リサイクル部品事業の価値はどこにあるか
リサイクル部品事業を第三者の目で見ると、価値の源泉は概ね次の4つに整理できます。
- 在庫:取り外し済みの中古部品、リビルト品、解体前の車両
- 販路:整備工場・鈑金工場・同業者・EC・輸出などの販売先
- 仕入ルート:使用済自動車を安定的に引き取れる関係
- 目利きと技術:どの車から何を取るか、どう値付けするかの判断
問題は、後ろの3つが経営者個人に紐づいていることが多い点です。長年の付き合いで成り立っている取引、頭の中にある相場観。これらは会社の強みである一方、そのままでは引き継げません。
論点①:在庫をどう見せられる状態にするか
在庫は、承継やM&Aの場面で最も評価が分かれる資産です。
帳簿には資産として計上されていても、実際には長期間動いていない部品、需要が消えた年式の在庫が含まれていることがあります。第三者から見れば、実態が分からない在庫は評価できない=割り引いて見る対象になります。
逆に、次のような状態が整っていれば、在庫は正当に評価されやすくなります。
- 棚卸が定期的に行われ、数量と保管場所が一致している
- システムで在庫が管理され、入出庫と滞留期間が追える
- 滞留在庫の処分方針が決まっており、実行されている
- 保管状態が良好で、部品としての価値が維持されている
在庫の見える化は、承継準備の中でも比較的着手しやすく、効果も見えやすい取り組みです。承継の予定が固まっていない段階でも、進めておく価値があります。
論点②:販路を会社の資産にする
「あの工場は社長だから買ってくれている」。こうした関係は強みですが、承継の局面ではリスクにもなります。経営者が退いた途端に売上が細るのであれば、買い手や後継者はその分を差し引いて考えざるを得ません。

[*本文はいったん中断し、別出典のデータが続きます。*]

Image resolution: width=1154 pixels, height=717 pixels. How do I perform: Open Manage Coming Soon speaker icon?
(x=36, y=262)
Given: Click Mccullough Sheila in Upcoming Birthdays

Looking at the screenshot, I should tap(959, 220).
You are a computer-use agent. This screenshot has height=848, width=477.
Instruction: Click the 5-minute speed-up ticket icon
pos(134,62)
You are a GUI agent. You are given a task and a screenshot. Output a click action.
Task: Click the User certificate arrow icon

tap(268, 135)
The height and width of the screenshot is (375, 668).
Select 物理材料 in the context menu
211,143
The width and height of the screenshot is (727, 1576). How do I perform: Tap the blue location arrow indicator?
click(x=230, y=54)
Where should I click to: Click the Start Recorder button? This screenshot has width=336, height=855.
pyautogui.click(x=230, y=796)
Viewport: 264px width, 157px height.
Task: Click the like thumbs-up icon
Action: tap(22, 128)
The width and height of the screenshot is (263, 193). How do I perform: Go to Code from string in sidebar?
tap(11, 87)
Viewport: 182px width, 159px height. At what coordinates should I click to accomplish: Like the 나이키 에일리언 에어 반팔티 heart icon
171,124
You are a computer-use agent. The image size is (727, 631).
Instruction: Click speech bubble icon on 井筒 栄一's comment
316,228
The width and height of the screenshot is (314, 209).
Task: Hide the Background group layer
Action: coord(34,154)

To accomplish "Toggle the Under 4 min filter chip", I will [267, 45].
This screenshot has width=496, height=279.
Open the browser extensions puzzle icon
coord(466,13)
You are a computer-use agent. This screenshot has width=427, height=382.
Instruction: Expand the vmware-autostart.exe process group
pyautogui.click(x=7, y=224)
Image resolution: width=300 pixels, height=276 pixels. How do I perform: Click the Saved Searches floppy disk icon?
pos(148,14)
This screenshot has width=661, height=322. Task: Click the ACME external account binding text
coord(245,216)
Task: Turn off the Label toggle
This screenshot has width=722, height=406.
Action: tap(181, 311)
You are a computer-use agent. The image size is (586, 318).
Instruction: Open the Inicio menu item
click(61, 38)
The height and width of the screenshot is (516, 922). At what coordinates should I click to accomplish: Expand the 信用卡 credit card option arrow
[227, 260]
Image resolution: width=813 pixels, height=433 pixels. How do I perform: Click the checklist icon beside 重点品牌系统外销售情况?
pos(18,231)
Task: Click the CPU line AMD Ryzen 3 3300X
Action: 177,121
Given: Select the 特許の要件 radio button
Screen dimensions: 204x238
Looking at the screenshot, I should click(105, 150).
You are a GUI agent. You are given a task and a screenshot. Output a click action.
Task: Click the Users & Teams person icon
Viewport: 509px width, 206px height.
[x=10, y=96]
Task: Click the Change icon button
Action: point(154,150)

販路を会社の資産に変えるために、次のような整理が有効です。
- 主要販売先ごとの取引条件・数量・単価を記録として残す
- 担当を複線化し、経営者以外も窓口になれる状態にする
- 取引の連絡・受発注を、個人の携帯からシステムやメールに移す
- EC・部品検索ネットワークなど、会社として引ける導線を持つ
特に最後の点は、承継後の継続性という意味で評価されやすい要素です。個人の関係に依存しない販売チャネルがあることは、そのまま事業の安定性につながります。
論点③:仕入ルートの継続性
販路と同じことが、仕入側にも当てはまります。使用済自動車をどこから引き取っているのか、その関係は誰に紐づいているのか。
整備工場や中古車販売店からの引取、廃車買取の集客、同業者との取引、オークション。ルートの構成と、それぞれの継続性を整理しておくことが必要です。引取業の登録を自社で持っているかどうかも、仕入の自由度に関わる論点になります。
論点④:技術と目利きの承継
どの車から何を取れば商品になるか、どの部品にいくらの値をつけるか。この判断は経験に支えられており、簡単には言語化できません。
それでも、できることはあります。値付けの根拠を記録に残す、相場情報の参照先を共有する、解体・取り外しの手順を写真や動画で残す。完全な言語化は難しくとも、判断の材料を共有できる形にしておくことで、承継の負担は確実に下がります。
論点⑤:古物商許可と関連する手続き
中古部品や中古車の売買を業として行う場合、古物営業法に基づく古物商の許可が必要です。この許可は許可を受けた者に紐づくため、承継のスキームによって扱いが変わります。
法人格が維持される株式譲渡であれば原則そのまま残りますが、事業譲渡であれば譲受側での取得が必要になるのが一般的です。解体業許可などと同様、許認可の一覧に含めて確認しておくべき項目です。詳しくは解体業許可・破砕業許可は引き継げる?をご覧ください。
承継の準備は、今の経営の改善でもある
ここまで挙げた取り組み——在庫の見える化、販路の記録化、仕入ルートの整理、技術の可視化——は、いずれも承継のためだけの作業ではありません。
滞留在庫が減れば資金が回ります。担当が複線化すれば経営者の負担が減ります。システムで在庫が見えれば、値付けと仕入の判断が速くなります。承継の準備が、そのまま今の収益改善につながるのが、リサイクル部品事業の特徴です。
まとめ
リサイクル部品事業の価値は、在庫・販路・仕入ルート・目利きに集中しています。そしてその多くは、経営者個人に紐づきやすい性質を持ちます。
承継を成功させる鍵は、これらを会社として引き継げる形に変えておくことです。在庫の棚卸とシステム化、取引条件の記録化、担当の複線化、判断材料の共有。どれも時間がかかりますが、着手した分だけ確実に会社の評価は上がります。承継の時期が決まっていない段階からでも、始める価値のある取り組みです。